◆ **Brief**: Output every line from the beginning of the records through the line that contains "Alle akzeptieren (500, 2558)", exactly as it appears.
*** Opening Input for this task ***
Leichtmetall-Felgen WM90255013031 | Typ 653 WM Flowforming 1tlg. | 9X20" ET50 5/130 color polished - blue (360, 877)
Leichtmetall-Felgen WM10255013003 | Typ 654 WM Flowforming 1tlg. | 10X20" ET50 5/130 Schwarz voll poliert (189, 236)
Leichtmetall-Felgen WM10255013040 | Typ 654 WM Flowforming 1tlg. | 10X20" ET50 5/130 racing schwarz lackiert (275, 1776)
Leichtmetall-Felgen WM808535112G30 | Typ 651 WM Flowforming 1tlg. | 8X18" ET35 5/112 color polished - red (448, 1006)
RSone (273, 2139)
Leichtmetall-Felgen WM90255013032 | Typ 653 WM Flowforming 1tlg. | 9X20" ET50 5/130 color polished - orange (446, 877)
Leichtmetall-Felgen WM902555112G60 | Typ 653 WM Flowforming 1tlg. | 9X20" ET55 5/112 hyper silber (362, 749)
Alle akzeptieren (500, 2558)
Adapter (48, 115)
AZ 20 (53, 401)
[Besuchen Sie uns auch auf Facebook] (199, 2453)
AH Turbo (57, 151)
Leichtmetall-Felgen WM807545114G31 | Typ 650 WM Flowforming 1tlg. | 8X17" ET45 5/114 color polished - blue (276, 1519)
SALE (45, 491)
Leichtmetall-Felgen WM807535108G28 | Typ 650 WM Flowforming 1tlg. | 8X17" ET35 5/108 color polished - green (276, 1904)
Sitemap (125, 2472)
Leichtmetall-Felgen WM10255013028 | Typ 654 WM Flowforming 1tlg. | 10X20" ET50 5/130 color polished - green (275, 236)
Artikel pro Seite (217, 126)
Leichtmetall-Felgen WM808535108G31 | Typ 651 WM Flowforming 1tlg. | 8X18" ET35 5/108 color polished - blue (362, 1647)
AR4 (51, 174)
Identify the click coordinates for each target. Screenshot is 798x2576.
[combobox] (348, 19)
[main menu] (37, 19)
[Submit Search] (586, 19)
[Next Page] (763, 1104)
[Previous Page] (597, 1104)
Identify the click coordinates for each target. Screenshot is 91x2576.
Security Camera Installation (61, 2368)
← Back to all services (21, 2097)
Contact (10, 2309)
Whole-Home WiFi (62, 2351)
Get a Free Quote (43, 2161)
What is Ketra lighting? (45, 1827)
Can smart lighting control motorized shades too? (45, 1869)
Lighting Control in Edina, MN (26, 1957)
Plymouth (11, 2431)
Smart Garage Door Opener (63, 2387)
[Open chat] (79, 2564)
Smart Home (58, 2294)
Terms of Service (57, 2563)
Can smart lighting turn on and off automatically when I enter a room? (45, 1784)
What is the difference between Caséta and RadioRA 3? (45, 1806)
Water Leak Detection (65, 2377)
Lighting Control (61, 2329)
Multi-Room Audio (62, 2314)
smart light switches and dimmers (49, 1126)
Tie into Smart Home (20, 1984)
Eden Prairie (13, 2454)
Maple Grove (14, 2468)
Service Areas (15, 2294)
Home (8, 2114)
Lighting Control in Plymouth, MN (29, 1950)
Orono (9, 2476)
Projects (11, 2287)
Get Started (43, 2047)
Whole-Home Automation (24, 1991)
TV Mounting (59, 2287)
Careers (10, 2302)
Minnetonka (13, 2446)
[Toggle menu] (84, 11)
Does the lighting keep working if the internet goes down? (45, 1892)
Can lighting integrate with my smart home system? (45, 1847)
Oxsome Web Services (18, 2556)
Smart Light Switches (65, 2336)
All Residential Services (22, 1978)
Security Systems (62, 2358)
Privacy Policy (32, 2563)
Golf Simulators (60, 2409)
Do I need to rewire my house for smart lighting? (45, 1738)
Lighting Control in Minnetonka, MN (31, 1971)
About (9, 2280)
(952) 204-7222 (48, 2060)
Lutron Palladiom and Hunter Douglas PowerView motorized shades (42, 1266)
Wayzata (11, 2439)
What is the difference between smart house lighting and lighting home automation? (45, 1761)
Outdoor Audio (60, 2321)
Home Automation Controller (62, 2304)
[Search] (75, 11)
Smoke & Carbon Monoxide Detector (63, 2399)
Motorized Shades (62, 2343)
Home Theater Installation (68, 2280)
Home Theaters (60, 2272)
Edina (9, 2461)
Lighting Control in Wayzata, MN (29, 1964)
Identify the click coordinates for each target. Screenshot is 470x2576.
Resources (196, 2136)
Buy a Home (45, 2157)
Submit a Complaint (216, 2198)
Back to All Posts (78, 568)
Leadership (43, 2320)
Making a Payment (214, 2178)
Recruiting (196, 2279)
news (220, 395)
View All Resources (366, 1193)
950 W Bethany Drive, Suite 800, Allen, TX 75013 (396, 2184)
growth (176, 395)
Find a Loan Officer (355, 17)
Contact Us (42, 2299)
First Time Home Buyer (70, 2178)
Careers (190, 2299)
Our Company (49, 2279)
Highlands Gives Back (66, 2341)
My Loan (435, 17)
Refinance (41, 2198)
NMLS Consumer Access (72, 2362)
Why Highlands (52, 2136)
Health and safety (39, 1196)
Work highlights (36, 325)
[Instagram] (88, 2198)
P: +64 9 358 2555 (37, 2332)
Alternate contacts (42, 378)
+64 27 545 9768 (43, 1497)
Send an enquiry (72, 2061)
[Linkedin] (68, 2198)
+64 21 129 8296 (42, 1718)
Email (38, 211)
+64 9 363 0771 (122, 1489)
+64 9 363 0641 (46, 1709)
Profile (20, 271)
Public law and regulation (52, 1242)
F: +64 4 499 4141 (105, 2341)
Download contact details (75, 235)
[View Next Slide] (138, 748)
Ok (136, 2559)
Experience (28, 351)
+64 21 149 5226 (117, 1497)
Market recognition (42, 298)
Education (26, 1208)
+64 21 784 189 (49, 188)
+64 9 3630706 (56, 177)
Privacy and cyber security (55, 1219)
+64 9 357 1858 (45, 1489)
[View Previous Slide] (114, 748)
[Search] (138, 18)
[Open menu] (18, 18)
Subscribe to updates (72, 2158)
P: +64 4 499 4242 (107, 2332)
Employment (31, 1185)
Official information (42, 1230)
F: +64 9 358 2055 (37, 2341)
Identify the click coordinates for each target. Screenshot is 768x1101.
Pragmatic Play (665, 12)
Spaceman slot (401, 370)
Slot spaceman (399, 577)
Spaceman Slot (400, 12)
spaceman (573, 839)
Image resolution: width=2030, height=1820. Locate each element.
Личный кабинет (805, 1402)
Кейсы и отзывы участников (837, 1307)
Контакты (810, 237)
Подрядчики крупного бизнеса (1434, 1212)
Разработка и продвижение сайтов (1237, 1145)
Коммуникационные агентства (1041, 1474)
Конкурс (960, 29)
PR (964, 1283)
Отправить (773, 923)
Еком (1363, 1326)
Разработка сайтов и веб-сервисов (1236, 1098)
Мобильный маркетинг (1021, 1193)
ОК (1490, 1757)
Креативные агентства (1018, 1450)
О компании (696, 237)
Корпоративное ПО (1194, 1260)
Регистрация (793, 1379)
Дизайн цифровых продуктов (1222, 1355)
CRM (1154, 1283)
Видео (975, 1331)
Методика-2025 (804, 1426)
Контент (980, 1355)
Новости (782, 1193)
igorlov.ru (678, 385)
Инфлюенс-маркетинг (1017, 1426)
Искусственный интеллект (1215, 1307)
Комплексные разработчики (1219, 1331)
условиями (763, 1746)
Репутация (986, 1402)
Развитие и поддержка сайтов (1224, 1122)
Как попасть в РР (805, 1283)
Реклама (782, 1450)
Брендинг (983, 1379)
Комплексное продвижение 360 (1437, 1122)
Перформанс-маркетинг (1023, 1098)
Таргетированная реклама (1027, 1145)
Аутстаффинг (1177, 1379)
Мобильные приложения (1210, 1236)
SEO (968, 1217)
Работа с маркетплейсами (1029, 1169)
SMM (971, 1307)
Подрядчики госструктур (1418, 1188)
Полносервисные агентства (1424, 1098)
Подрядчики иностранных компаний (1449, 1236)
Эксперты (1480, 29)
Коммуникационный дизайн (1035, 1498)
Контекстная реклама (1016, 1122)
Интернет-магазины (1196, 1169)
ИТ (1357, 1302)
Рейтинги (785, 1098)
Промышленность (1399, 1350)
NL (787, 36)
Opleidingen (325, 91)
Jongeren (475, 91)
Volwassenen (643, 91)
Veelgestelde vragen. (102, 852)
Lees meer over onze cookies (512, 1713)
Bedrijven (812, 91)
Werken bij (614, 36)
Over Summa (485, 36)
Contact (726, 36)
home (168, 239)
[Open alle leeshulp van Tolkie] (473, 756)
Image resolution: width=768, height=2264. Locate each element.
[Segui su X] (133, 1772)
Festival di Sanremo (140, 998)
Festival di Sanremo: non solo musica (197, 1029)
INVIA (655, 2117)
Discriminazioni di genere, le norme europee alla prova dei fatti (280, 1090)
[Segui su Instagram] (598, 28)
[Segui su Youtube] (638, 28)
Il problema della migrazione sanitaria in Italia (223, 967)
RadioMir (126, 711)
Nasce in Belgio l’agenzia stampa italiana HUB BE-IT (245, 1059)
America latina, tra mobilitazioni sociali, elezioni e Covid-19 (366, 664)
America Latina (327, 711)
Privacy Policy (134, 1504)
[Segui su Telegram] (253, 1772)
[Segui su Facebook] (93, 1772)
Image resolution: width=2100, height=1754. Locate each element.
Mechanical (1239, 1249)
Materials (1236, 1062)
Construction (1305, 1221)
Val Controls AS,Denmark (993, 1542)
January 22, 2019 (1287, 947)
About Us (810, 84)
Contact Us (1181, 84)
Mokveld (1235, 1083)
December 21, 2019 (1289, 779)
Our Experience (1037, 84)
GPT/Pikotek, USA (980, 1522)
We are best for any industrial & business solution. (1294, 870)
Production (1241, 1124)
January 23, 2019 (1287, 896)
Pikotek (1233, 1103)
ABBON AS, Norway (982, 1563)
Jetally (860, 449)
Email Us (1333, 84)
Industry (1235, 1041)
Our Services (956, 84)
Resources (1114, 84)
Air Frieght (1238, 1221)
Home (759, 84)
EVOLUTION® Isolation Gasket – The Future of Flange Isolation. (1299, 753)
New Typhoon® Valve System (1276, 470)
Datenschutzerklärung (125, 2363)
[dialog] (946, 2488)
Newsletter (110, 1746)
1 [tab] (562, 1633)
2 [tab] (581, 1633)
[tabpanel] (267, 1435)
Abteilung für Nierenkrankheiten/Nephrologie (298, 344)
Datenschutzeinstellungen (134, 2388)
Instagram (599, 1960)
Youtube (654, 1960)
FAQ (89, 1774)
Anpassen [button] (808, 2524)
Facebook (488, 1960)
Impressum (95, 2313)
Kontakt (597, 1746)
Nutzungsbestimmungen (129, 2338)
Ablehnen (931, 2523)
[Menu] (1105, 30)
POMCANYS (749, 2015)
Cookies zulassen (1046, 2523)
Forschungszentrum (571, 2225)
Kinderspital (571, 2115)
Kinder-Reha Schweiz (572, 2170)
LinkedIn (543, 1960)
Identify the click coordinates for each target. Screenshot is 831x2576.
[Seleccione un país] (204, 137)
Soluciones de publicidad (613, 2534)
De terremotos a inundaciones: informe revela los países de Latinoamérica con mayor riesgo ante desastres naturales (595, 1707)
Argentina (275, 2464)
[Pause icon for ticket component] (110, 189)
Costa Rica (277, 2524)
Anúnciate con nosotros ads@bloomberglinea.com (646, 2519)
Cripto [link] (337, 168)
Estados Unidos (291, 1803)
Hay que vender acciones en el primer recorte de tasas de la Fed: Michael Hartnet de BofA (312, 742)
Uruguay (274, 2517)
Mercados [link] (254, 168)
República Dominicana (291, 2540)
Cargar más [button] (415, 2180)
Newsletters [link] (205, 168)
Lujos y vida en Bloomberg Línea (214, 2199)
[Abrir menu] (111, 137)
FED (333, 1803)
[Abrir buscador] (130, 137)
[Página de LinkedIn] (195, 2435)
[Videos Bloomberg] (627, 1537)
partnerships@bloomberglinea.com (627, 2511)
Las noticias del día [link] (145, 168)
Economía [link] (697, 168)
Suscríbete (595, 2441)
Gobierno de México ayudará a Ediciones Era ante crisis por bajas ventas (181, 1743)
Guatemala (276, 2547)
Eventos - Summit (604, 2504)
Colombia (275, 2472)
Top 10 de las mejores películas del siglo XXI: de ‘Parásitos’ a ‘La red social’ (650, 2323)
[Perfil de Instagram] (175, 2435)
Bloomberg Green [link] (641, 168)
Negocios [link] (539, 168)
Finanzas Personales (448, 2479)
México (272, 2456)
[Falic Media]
*** Closing Input for this task ***
◆ **Answer for this exercise**:
Leichtmetall-Felgen WM90255013031 | Typ 653 WM Flowforming 1tlg. | 9X20" ET50 5/130 color polished - blue (360, 877)
Leichtmetall-Felgen WM10255013003 | Typ 654 WM Flowforming 1tlg. | 10X20" ET50 5/130 Schwarz voll poliert (189, 236)
Leichtmetall-Felgen WM10255013040 | Typ 654 WM Flowforming 1tlg. | 10X20" ET50 5/130 racing schwarz lackiert (275, 1776)
Leichtmetall-Felgen WM808535112G30 | Typ 651 WM Flowforming 1tlg. | 8X18" ET35 5/112 color polished - red (448, 1006)
RSone (273, 2139)
Leichtmetall-Felgen WM90255013032 | Typ 653 WM Flowforming 1tlg. | 9X20" ET50 5/130 color polished - orange (446, 877)
Leichtmetall-Felgen WM902555112G60 | Typ 653 WM Flowforming 1tlg. | 9X20" ET55 5/112 hyper silber (362, 749)
Alle akzeptieren (500, 2558)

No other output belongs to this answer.